TASK ITEM: Across the data below, in how many lines does the word "Coleção" appear? Give only the number.

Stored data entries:
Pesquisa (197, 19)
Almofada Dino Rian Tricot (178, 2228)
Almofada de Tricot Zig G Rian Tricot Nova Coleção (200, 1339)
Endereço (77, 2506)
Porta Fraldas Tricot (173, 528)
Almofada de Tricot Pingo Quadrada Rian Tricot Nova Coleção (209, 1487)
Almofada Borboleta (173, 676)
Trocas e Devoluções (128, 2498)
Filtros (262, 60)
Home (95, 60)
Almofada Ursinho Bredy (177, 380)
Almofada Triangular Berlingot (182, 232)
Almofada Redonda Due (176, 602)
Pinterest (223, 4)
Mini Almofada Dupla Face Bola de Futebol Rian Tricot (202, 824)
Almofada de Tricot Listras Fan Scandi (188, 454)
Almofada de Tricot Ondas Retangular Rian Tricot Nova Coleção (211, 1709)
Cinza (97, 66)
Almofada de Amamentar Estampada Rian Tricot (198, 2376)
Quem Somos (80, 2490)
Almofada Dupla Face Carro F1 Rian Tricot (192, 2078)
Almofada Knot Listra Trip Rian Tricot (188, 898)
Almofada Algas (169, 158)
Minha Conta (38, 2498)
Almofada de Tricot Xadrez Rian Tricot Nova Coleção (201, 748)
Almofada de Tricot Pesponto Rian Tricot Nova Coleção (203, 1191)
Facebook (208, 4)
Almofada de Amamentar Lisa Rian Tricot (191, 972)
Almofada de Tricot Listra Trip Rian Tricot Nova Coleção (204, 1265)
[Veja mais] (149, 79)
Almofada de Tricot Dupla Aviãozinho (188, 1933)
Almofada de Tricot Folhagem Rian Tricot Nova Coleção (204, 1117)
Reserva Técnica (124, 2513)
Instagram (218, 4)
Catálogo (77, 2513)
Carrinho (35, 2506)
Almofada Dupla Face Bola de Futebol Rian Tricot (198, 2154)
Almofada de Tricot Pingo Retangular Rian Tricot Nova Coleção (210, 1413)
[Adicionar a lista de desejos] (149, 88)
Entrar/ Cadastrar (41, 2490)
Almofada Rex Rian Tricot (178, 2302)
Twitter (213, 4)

SOLUTION BELOW: 8